Josh Reames's Evolutionary Grid
Josh and I in his Buschwick studio. All pictures by Peter Koloff.
In the past two years, everything seems to have been visually circumscribed to the image. On those two seconds that we spend staring at each photo in our Instagram feeds or the infinite amount of pictures out of a Google search. Inescapable and inevitable thus, some artists have really used this new way of life to make sense of the madness that technology has created for us. Beautiful madness, evolutionary madness, but madness nonetheless. Josh Reames is one of those artists who is delving deeply into that world of images, visual elements, and associations, perhaps adding with his work some order to the chaos of our daily lives. I noticed his work a couple of years ago, and added his name to my list of the young artists to watch, which I wrote for Gwyneth Paltrow’s Goop exactly one year ago.

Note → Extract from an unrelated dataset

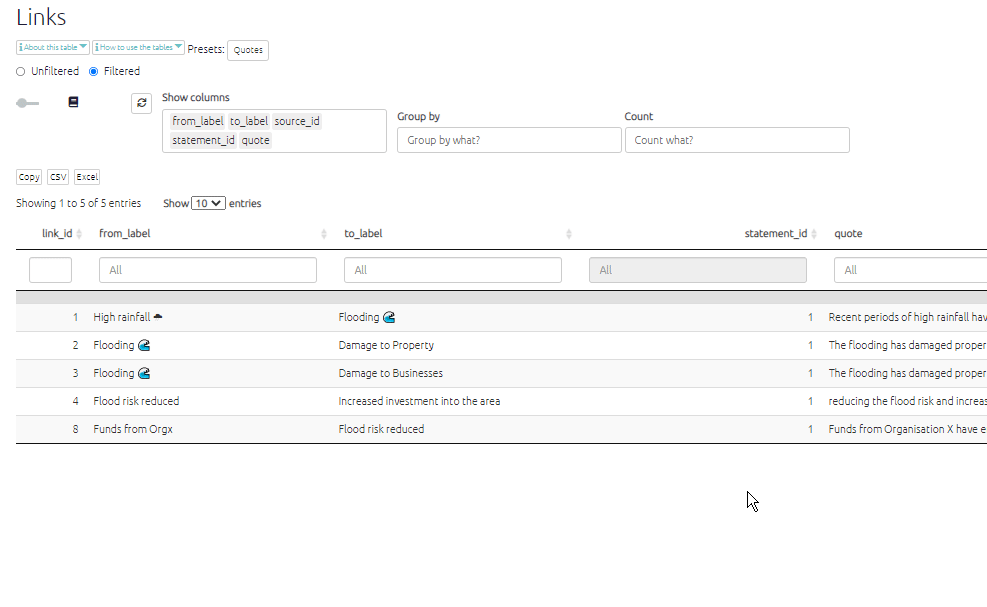987x607 pixels.
Task: Click sort arrows on to_label column
Action: tap(569, 234)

In his Bushwick studio, new large canvases are hanging on the walls; some are private commissions, some will go to art fairs in the next couple of months. The conversation largely hinges on technology, because I feel that Josh has so well captured part of the current cultural moment in his work. He tells me he keeps thousands upon thousands of digital files that have gotten his attention. Some strictly gathered from Google searches, and the others coming from his own photographs, the simple touch of a button on an IPhone that eventually may find its way to a canvas.
Josh tackles his canvases using acrylic paint exclusively. There is humor that shows in the works; for example in cartoonish subjects whose faces express great emotion but are still incredibly funny, there are loose metaphors like that of the lime, which shows up in many paintings perhaps making references to an acid trip, or may show up as a double-nippled breast. There are words that may have come from a psychic neon sign on the streets of Manhattan or from a bar in Brooklyn. And psychedelic mushrooms that made me think of Alice in Wonderland on LSD.

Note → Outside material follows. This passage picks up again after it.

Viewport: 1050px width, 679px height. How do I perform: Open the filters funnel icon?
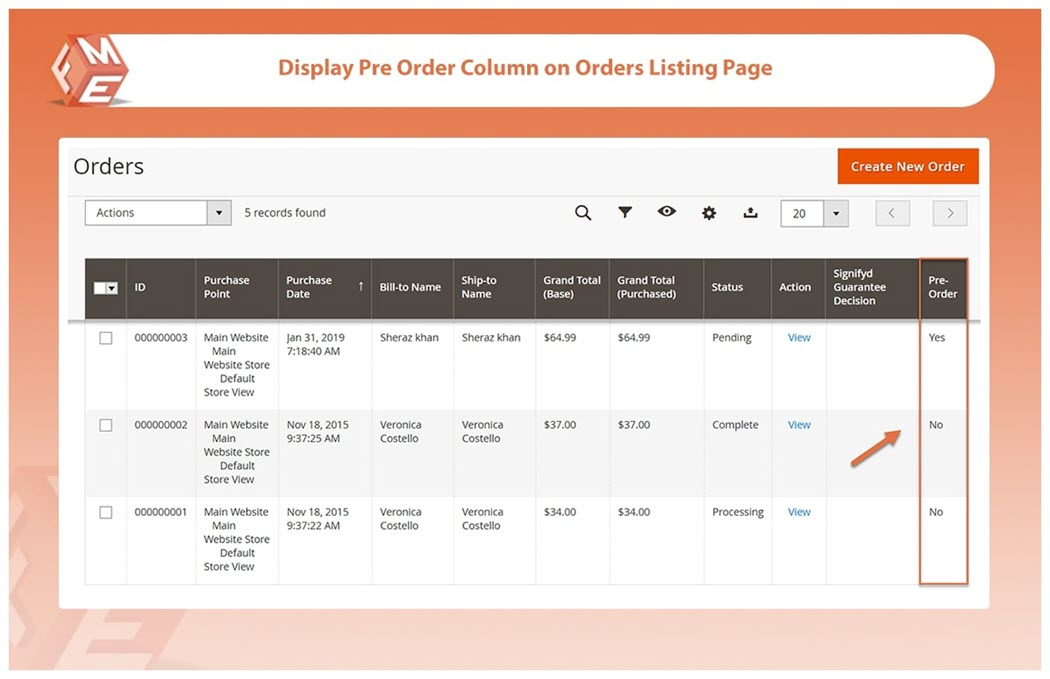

And there is the grid. Or better said, there was the grid. In many of Josh’s older paintings, I almost always noticed a grid in the background. A grid that looks as tech-inspired as much as a modern art geometric component used by so many great artists like Piet Mondrian and Agnes Martin. A grid that adds order and logic to a series of seemingly disconnected elements has somehow evolved in Josh’s work to show intersected tubes that look like parts of a ladder. And this is the starting point where he has now branched out to explore sculpture and to create more grids, this time 3-D tubes made of metal that intersect with each other like a virtual reality that came out of a screen and materialized right before our eyes. The evolutionary grid.
Part of Josh's latest body of work will be shown next week during Frieze in London at a solo booth of Milan's Brand New Gallery at Sunday Art Fair, after that Luis de Jesus Gallery's booth at Untitled art fair in Miami in December will have some pieces, then a solo show at Bill Brady Gallery in Miami in January and then at another solo at Luis de Jesus Gallery in Los Angeles in April 2017. I guess Josh will have to look at tons of images to choose what to immortalize in those canvases. Or maybe not. Maybe it is all mapped out in the grid of his mind.